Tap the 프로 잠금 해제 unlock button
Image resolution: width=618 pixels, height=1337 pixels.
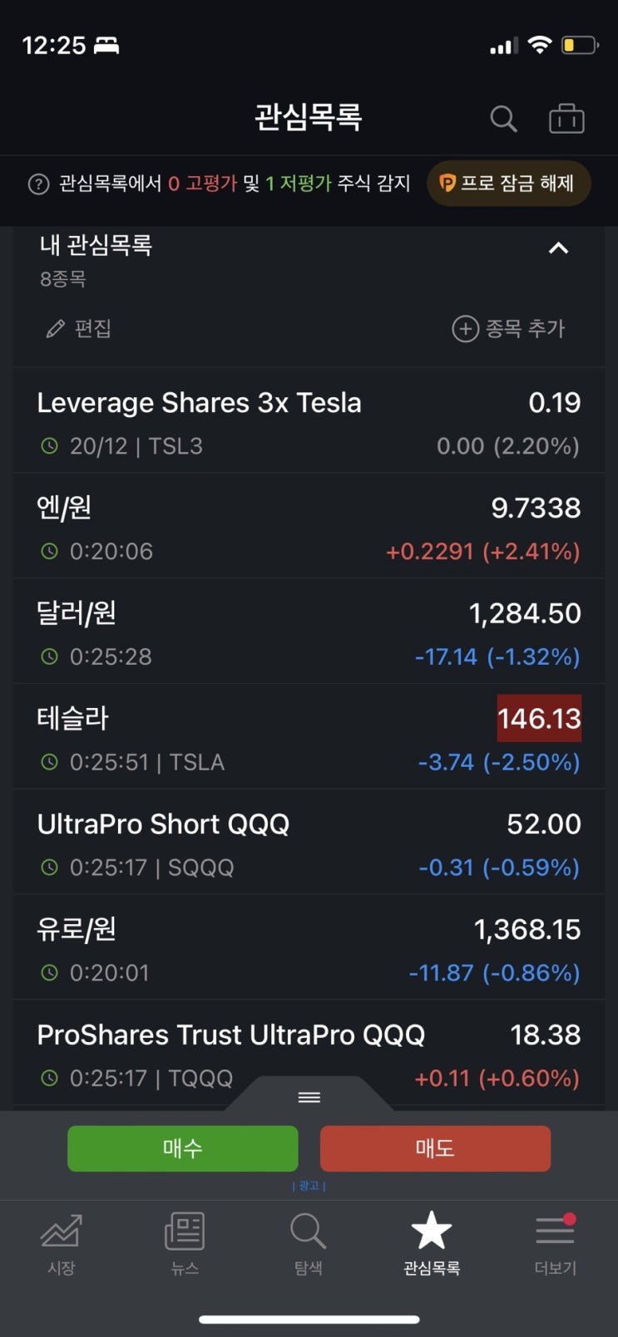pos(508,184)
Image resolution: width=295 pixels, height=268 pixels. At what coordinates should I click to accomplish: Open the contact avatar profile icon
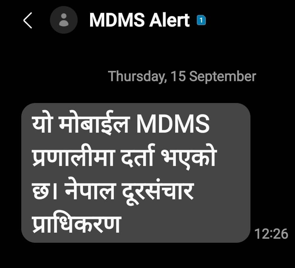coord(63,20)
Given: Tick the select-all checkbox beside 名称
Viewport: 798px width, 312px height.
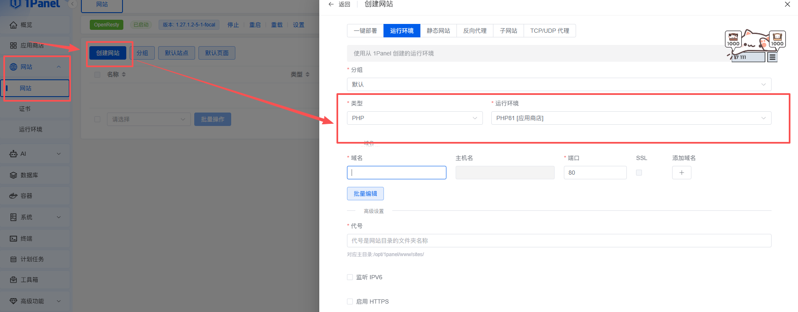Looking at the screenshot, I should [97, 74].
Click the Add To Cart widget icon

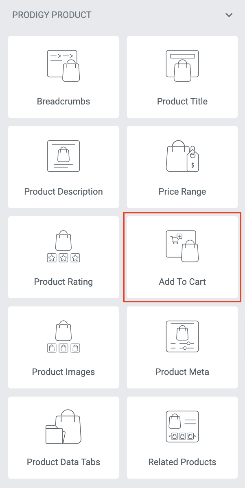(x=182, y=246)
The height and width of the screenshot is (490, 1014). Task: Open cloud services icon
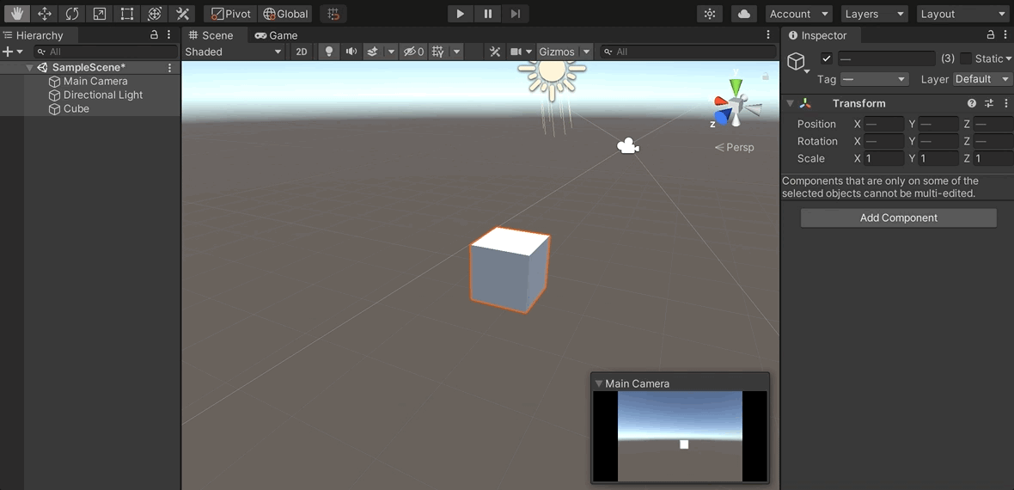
··········
# About this task
All that should appear in the response is the run of lines from the one with "Click the Add To Cart widget icon" through the final line of the records, restated exactly, with pictures omitted.

# Task output
Click the Add To Cart widget icon

(x=182, y=246)
The height and width of the screenshot is (490, 1014). Task: Open cloud services icon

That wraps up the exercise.